Se você apresenta sinais típicos de uma infecção respiratória, como tosse, coriza, febre, dor, diarreia e perda de olfato ou paladar, é importante ficar em isolamento (para não transmitir os vírus adiante) e buscar o diagnóstico.
Magarinos conta que os laboratórios possuem a tecnologia para fazer a detecção dos casos simultâneos de covid e gripe.
"É possível fazer essa avaliação tanto pelo RT-PCR quanto pelos testes de antígeno", diz.
"A indicação de um ou de outro vai depender da disponibilidade, da avaliação do profissional de saúde e de quantos dias se passaram desde o início dos sintomas", lista o médico.
Entenda a diferença entre esses métodos e quando eles devem ser feitos nessa reportagem publicada pela BBC News Brasil.

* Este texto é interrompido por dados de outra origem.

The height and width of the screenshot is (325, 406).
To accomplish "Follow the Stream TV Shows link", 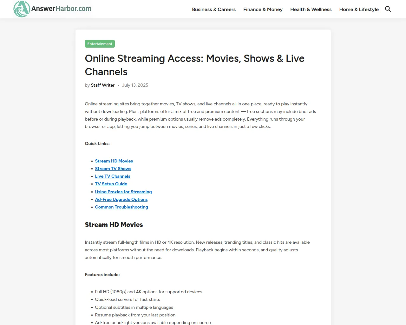I will point(113,169).
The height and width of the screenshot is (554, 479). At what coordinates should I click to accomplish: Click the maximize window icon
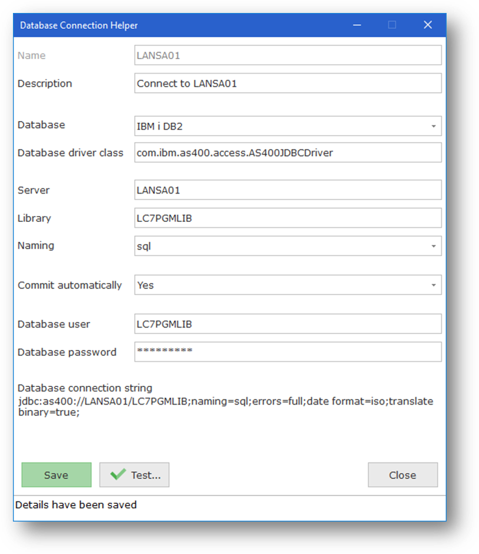pyautogui.click(x=392, y=25)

Em algumas situações, é possível fazer o chamado painel viral, em que um único exame avalia a presença de influenza, coronavírus e vários outros patógenos.
A ampliação na oferta desses exames mais amplos, inclusive, tende a aumentar a detecção de "flurona" e de outros "encontros" virais num mesmo indivíduo —por estarmos num momento de alta circulação de vírus respiratórios, quanto mais eles forem procurados, mais casos serão identificados.
Outra possibilidade é testar separadamente para essas duas doenças e comparar os laudos. Se um resultado der positivo para coronavírus e o outro aparecer negativo para influenza, por exemplo, o indivíduo pegou covid, mas está livre da gripe.
Agora, se uma ou essas duas doenças forem diagnosticadas de fato, a recomendação é seguir em isolamento pelos dez dias seguintes, avisar os contatos próximos, monitorar os sintomas e ir ao hospital caso os incômodos piorem ou demorem a passar.
"No caso específico do influenza, há a possibilidade de fazer um tratamento com o antiviral oseltamivir, desde que exista uma recomendação e uma prescrição médica para isso", aponta Lázari.
Já contra o coronavírus, não existem antivirais aprovados e disponíveis no Brasil.